Background and Importance Cefiderocol is a new siderophore cephalosporin which effectively penetrates the outer cell membrane of gram-negative bacteria. Although several studies have demonstrated the efficacy of cefiderocol in the treatment of severe infections caused by multidrug-resistant gram-negative bacilli, current information on efficacy in osteoarticular infection is scarce.

Aim and Objectives We aimed to report a case of difficult-to-treat resistant Pseudomonas aeruginosa osteomyelitis successfully treated with cefiderocol for 6 weeks.

Material and Methods This is a 64-year-old diabetic male patient who developed a P. aeruginosa osteomyelitis secondary to a surgical wound infection following a supracondylar amputation. It was treated with multiple surgical debridement and several antibiotic series (ciprofloxacin, piperacillin/tazobactam and meropenem). Despite this, cultures from surgical site continued to grow P. aeruginosa which became multidrug-resistant, (only it was susceptible to colistin, aminoglycosides, ceftolozane/tazobactam and cefiderocol). Ceftolozane/tazobactam distribution was temporarily stopped at this time and amputation of the lower limb was believed to be the only option remaining.

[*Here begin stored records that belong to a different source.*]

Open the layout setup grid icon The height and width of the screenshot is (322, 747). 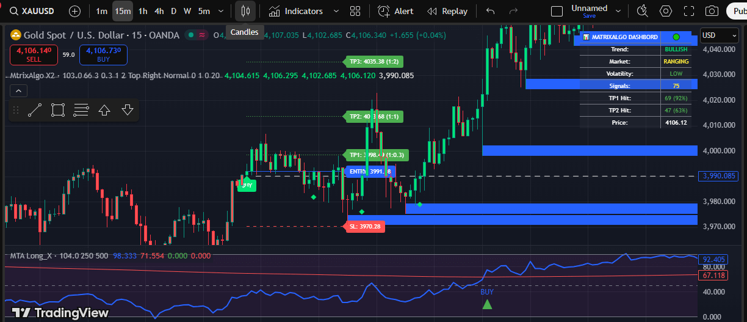pyautogui.click(x=355, y=11)
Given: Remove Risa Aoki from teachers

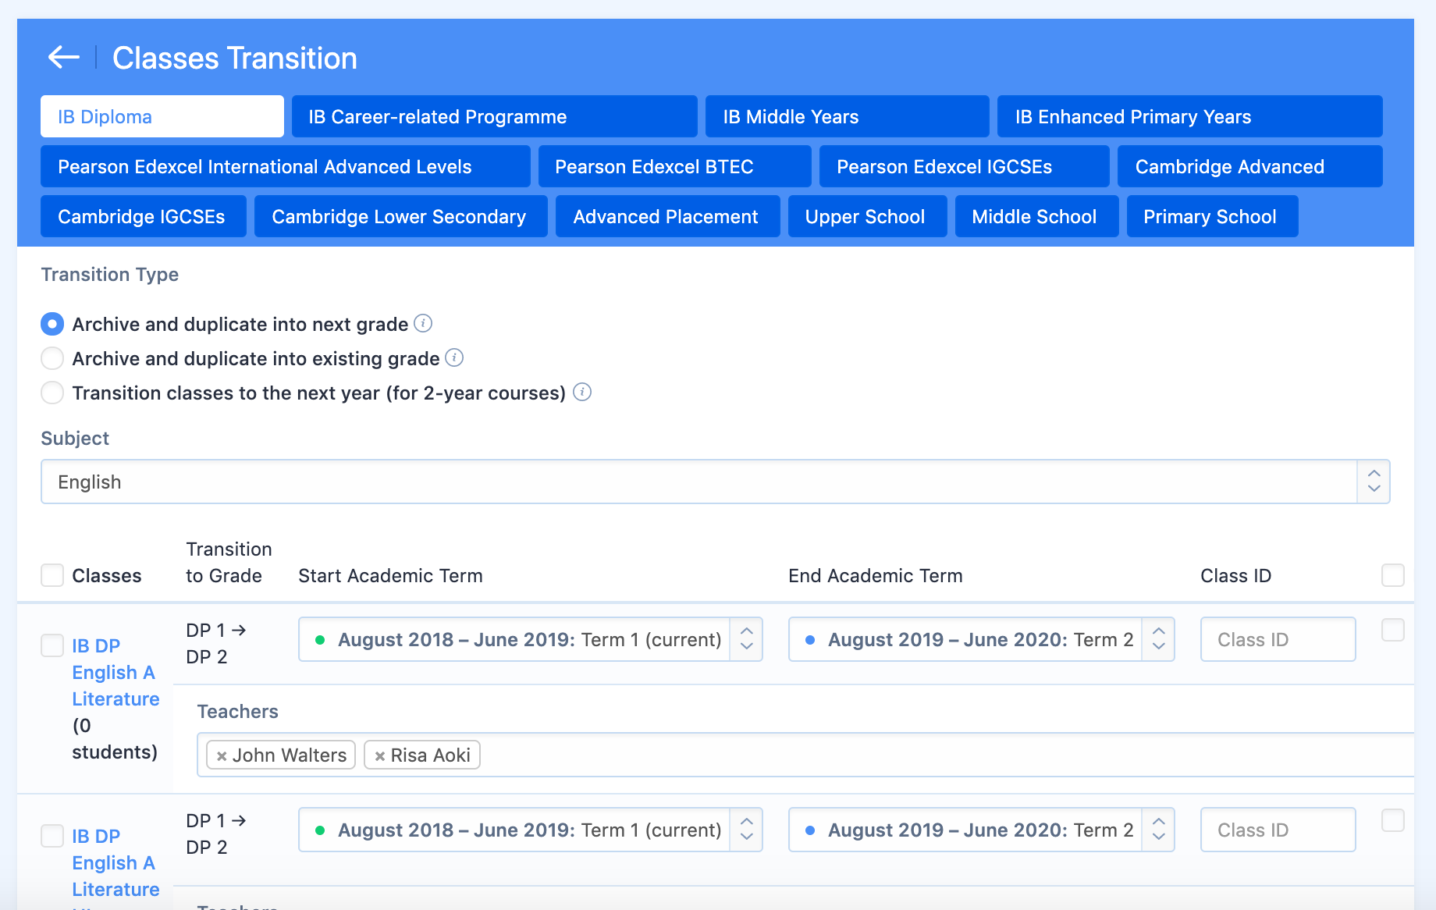Looking at the screenshot, I should point(380,755).
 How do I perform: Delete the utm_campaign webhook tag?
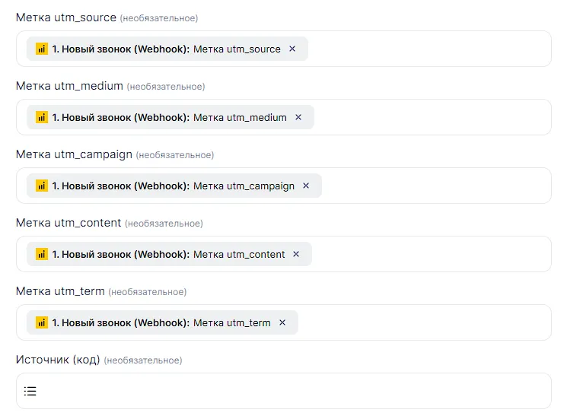point(306,186)
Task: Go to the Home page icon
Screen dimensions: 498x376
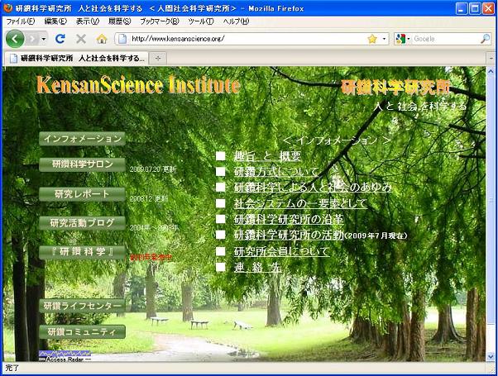Action: tap(102, 39)
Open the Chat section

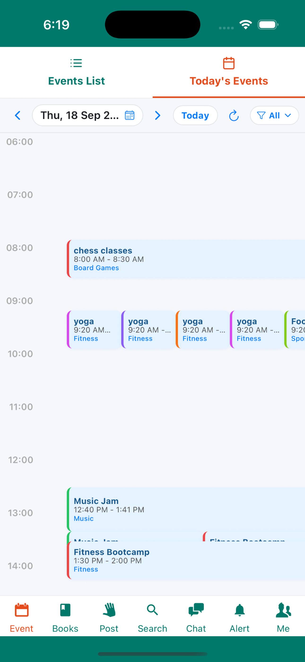click(x=196, y=617)
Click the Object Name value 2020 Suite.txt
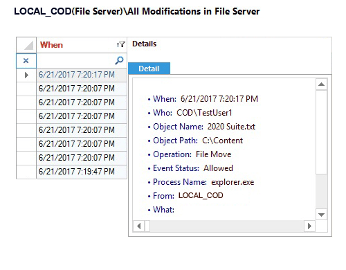 click(231, 127)
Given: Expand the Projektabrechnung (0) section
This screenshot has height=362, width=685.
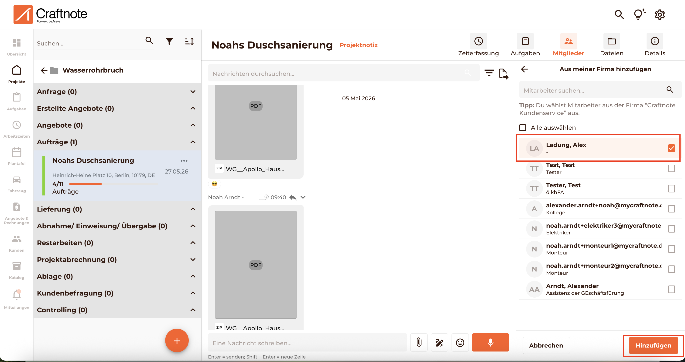Looking at the screenshot, I should pos(193,260).
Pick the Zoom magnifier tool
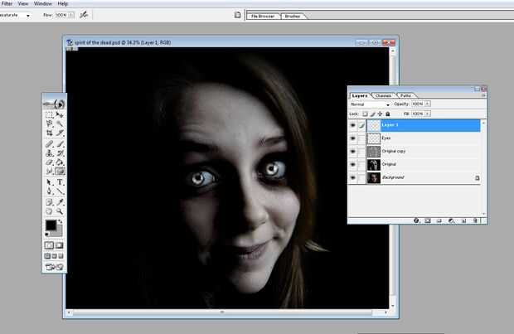This screenshot has height=334, width=514. (61, 211)
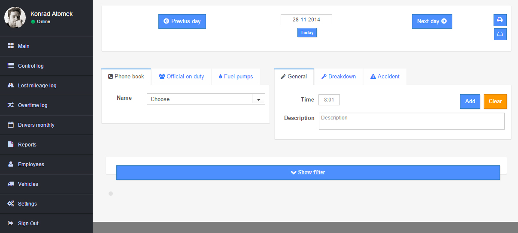This screenshot has width=518, height=233.
Task: Click the Lost mileage road icon
Action: coord(11,86)
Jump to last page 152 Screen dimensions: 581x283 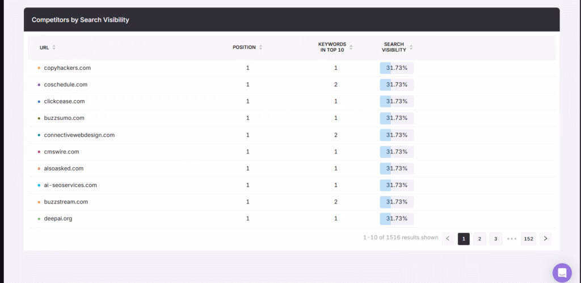click(528, 239)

The patient was treated with cefiderocol as a monotherapy for 6 weeks (June-August 2021) at a tertiary hospital, at a dose of 2 g every 8 hours administered in a 3-hour infusion. In addition, four surgical debridements were performed during this time.

Results After 3 weeks of therapy with cefiderocol, the wound swab cultures were negative. The patient remained afebrile during and at the end of the antibiotic therapy. No drug-related adverse effects or infusion reactions were reported. There was no leukopenia, leucocytosis, or worsening renal function. The inflammatory marker values decreased until they normalised and the magnetic resonance improved considerably after 6 weeks of treatment.

Two-control magnetic resonance and blood tests were performed, at week 15 and 45. They showed no evidence of persistent or recurrent infection and no elevations of acute phase reactants. Furthermore, the patient was febrile, asymptomatic and pain-free.

Conclusion and Relevance This case adds more experience to the scarce literature on the use of cefiderocol in P. aeruginosa osteomyelitis.

Its success in the treatment of osteomyelitis suggests that this drug penetrates well in bone tissue and could be a good therapeutic option, in conjunction with surgical debridement.